Rudaw
Emirates completes 1,000-unit refugee camp in Kurdistan Region
ERBIL, Kurdistan Region—The Emirates Red Crescent handed over to the Kurdish authorities on Saturday the keys to a new camp the organization has built for thousands of Iraqi refugees who have taken shelter in the Kurdistan Region.
“We have come here to stand by our Kurdish brothers especially in the midst of the economic and humanitarian crisis they face,” Muhammad al-Falahi, head of the Emirates Red Crescent told Rudaw.
The Dibaga Camp near Makhmour was built by the Emirates Red Crescent at the cost of US$10 million and it consists of 1,000 housing units.
The Kurdish authorities hope to house in the new camp many Iraqi refugees mostly from Mosul and the Tigris River who fled to the Kurdistan Region last year after Islamic State (ISIS) militants overran their province.

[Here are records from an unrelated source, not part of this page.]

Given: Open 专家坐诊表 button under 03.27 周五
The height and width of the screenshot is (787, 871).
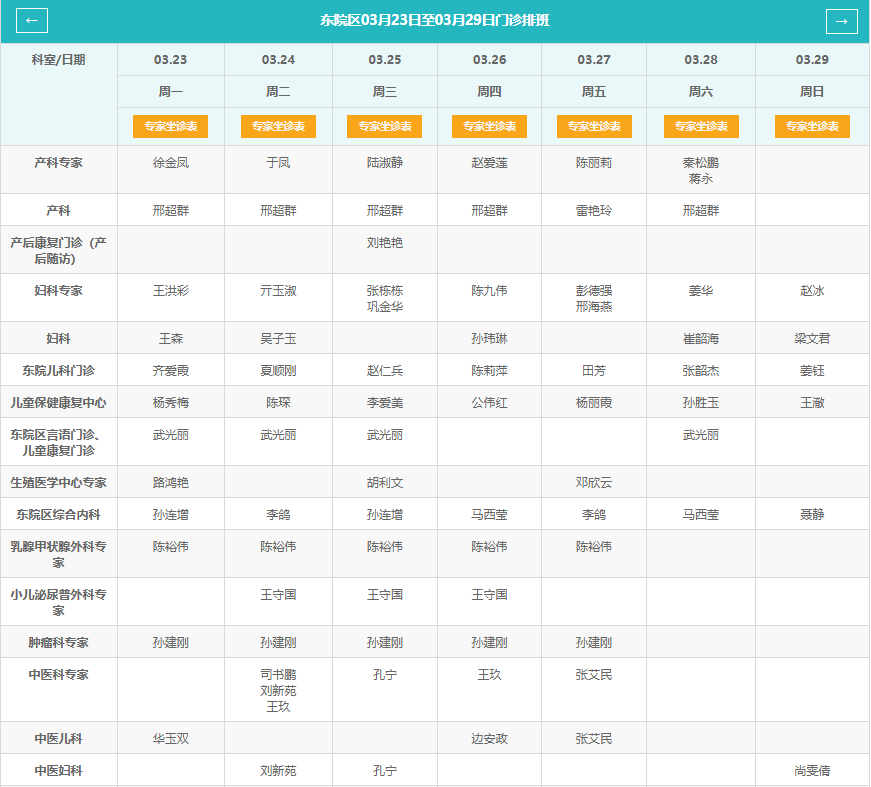Looking at the screenshot, I should point(594,127).
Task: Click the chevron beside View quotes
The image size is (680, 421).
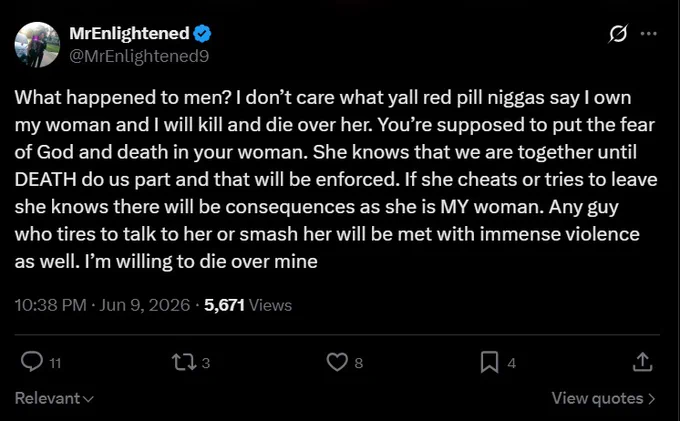Action: pyautogui.click(x=651, y=398)
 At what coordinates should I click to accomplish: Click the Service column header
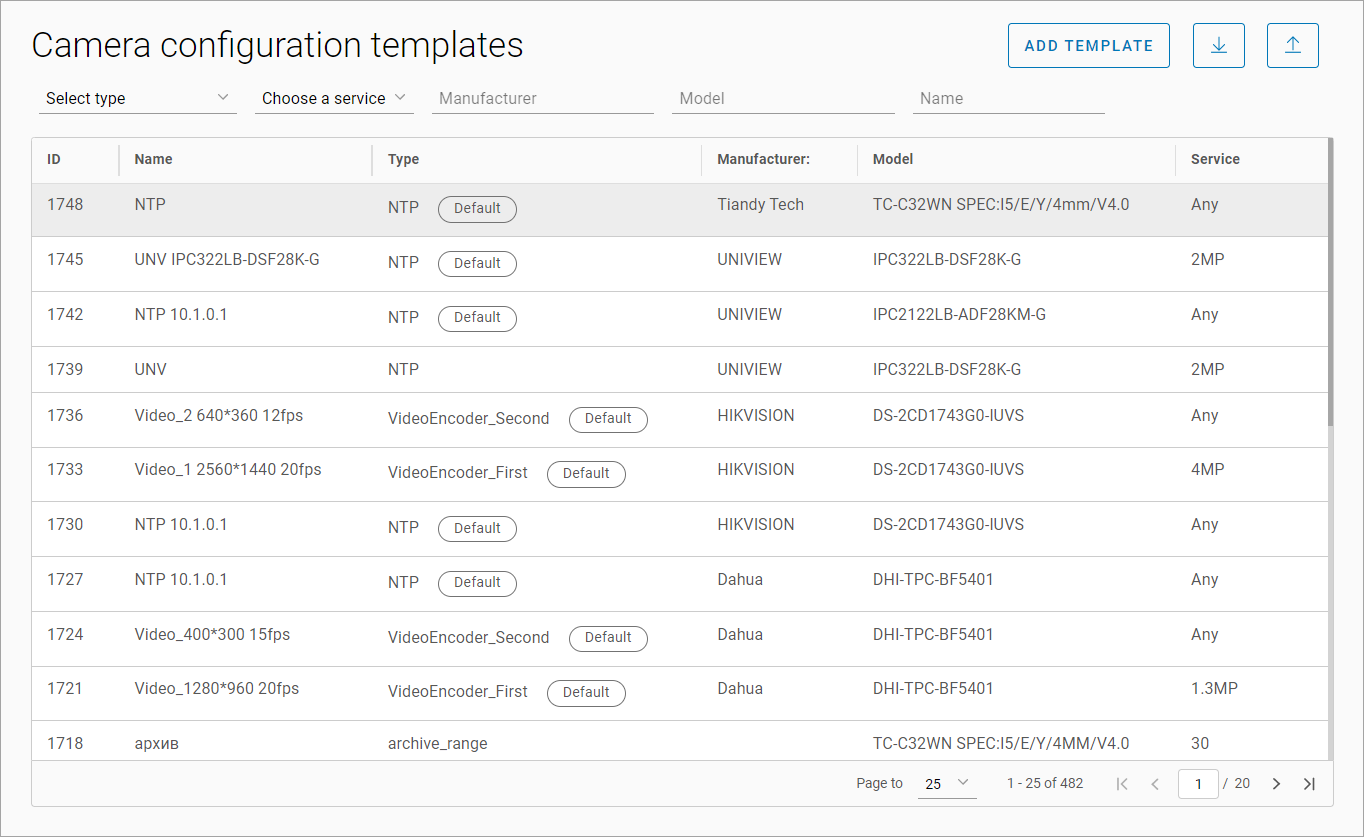pyautogui.click(x=1214, y=159)
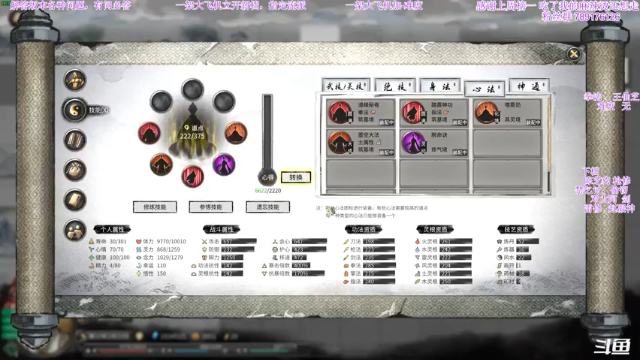This screenshot has height=360, width=640.
Task: Click the 修炼技能 button
Action: [155, 207]
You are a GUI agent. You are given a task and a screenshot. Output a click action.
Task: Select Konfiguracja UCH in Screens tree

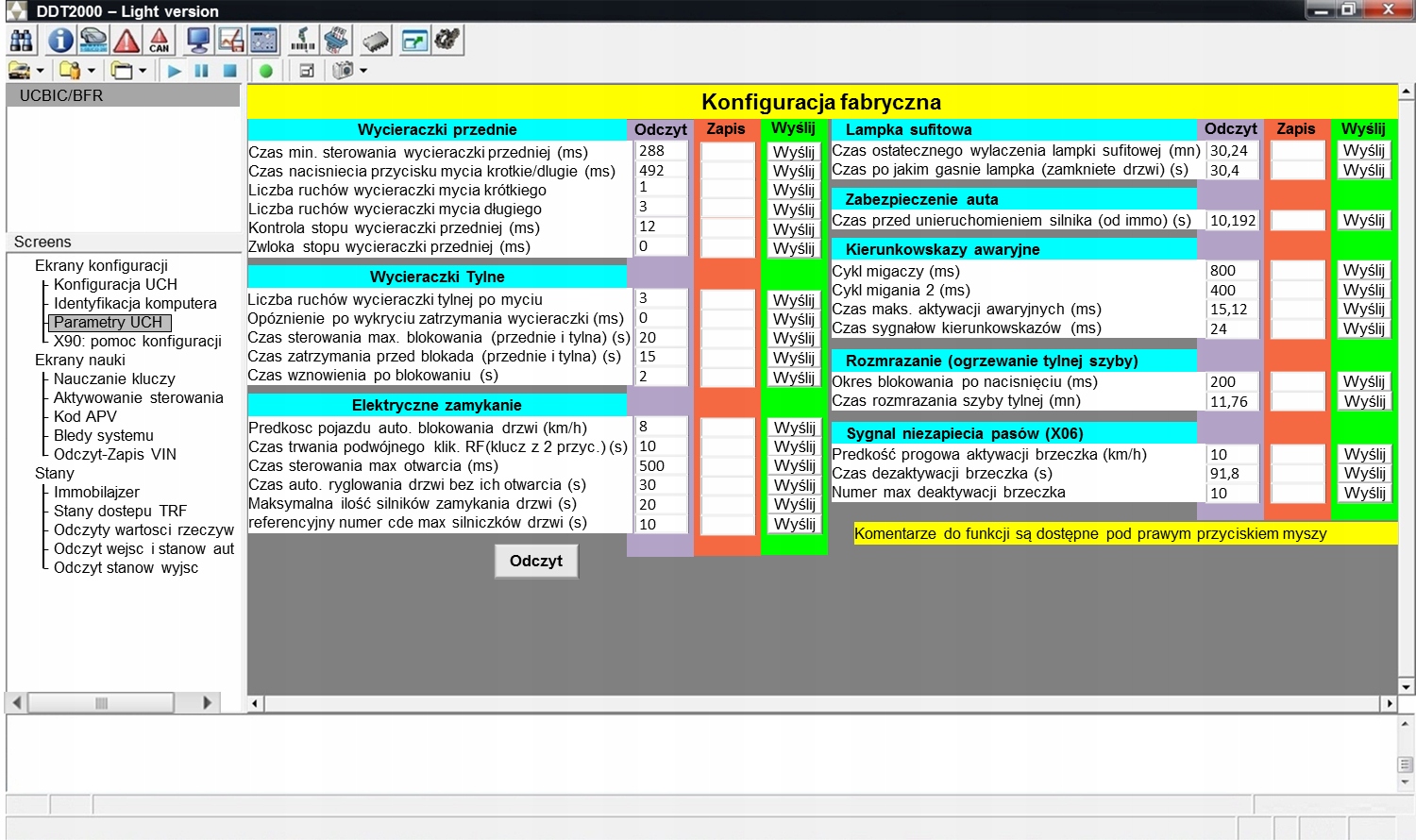115,284
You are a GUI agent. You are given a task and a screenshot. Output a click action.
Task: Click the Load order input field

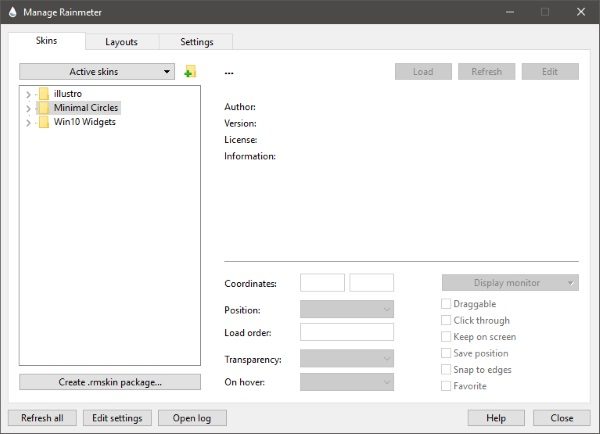click(346, 332)
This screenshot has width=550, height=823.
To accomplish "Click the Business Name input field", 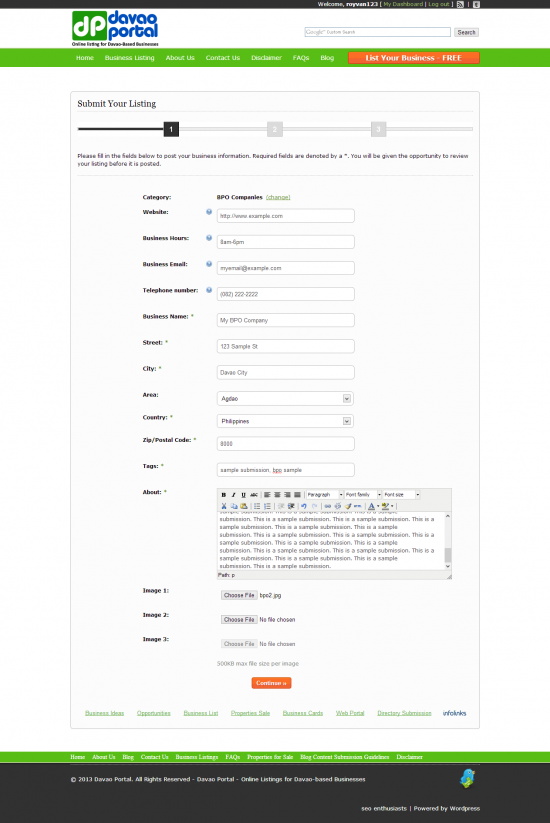I will (285, 320).
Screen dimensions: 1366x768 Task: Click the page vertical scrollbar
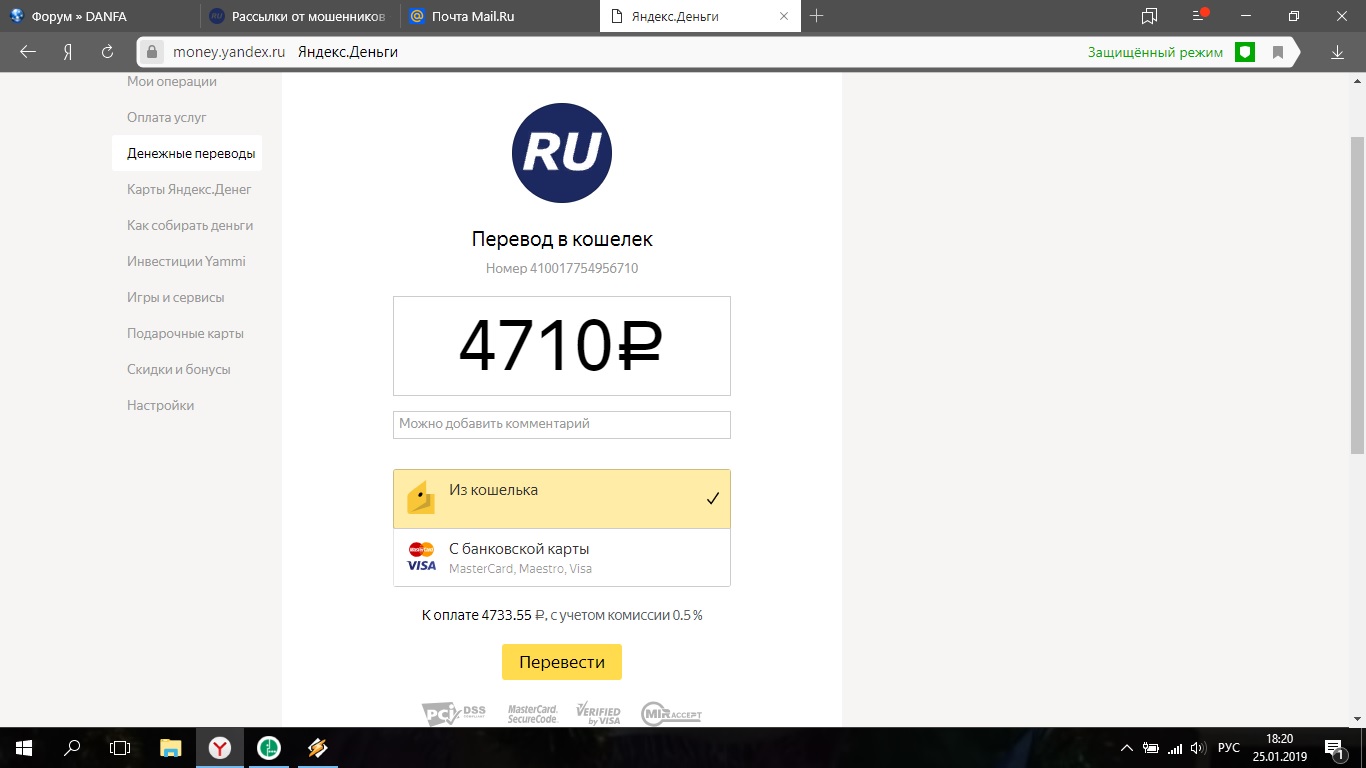click(x=1357, y=300)
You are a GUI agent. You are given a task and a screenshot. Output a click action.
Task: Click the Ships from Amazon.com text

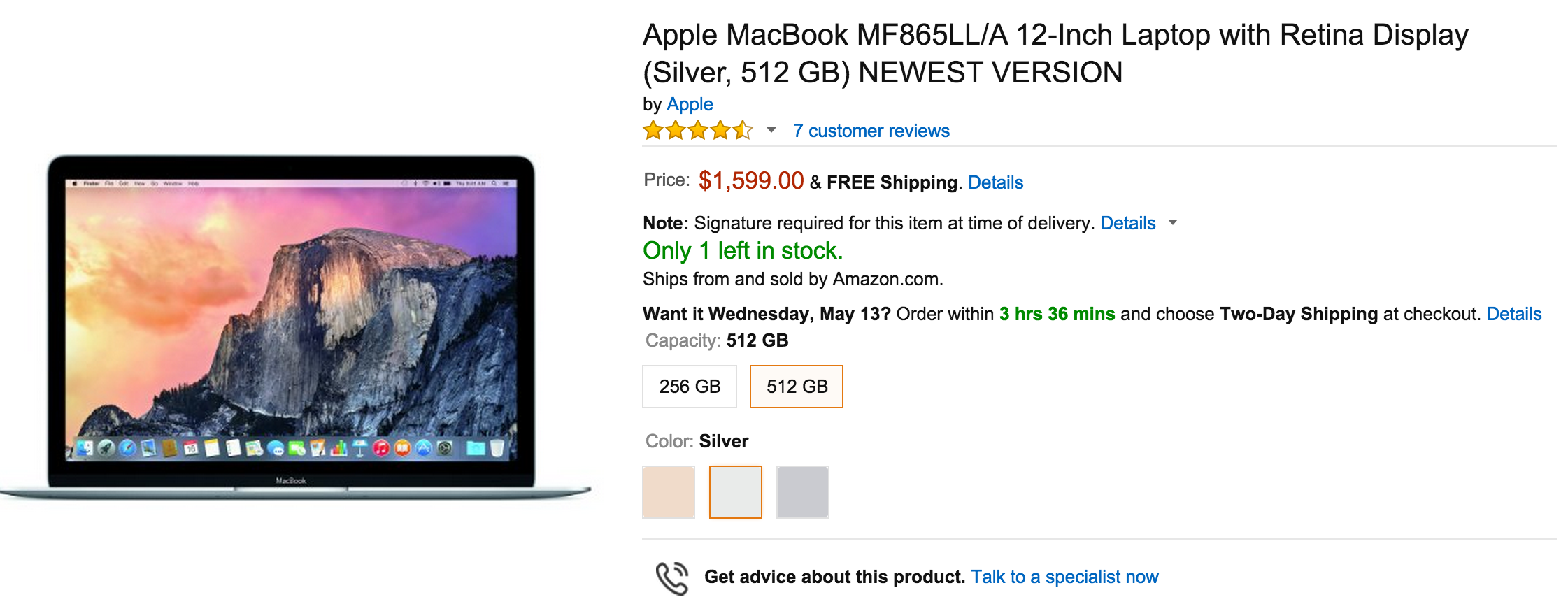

“Most of the people who have taken refuge here their own areas are under bombardment and war,” Erbil governor Nawzad Hadi told Rudaw as he stood in front of a newly built home inside the camp. “We are going to gather them all in this camp so that they can be helped better.”
According to local authorities in Erbil more than 1.8 million are sheltered in the Kurdistan Region since last year, most of them from Mosul, Ramadi and Tikrit as well as many Kurds from Syrian Kurdistan (Rojava).
The Red Crescent’s al-Falahi said that the new camp is for all refugees and Internally Displaced Persons (IDP) regardless of their religious or ethnic background.
“Discrimination against different sects is not part of our culture,” al-Falahi said. “We are talking about humans and their needs.”
The new Dibaga Camp adds to the list of 32 refugee camps in Kurdistan Region’s Duhok, Erbil and Sulaimani provinces.
According to government officials the Emirates Red Crescent is planning to build a second camp in the Bahrka district north of Erbil in the coming months.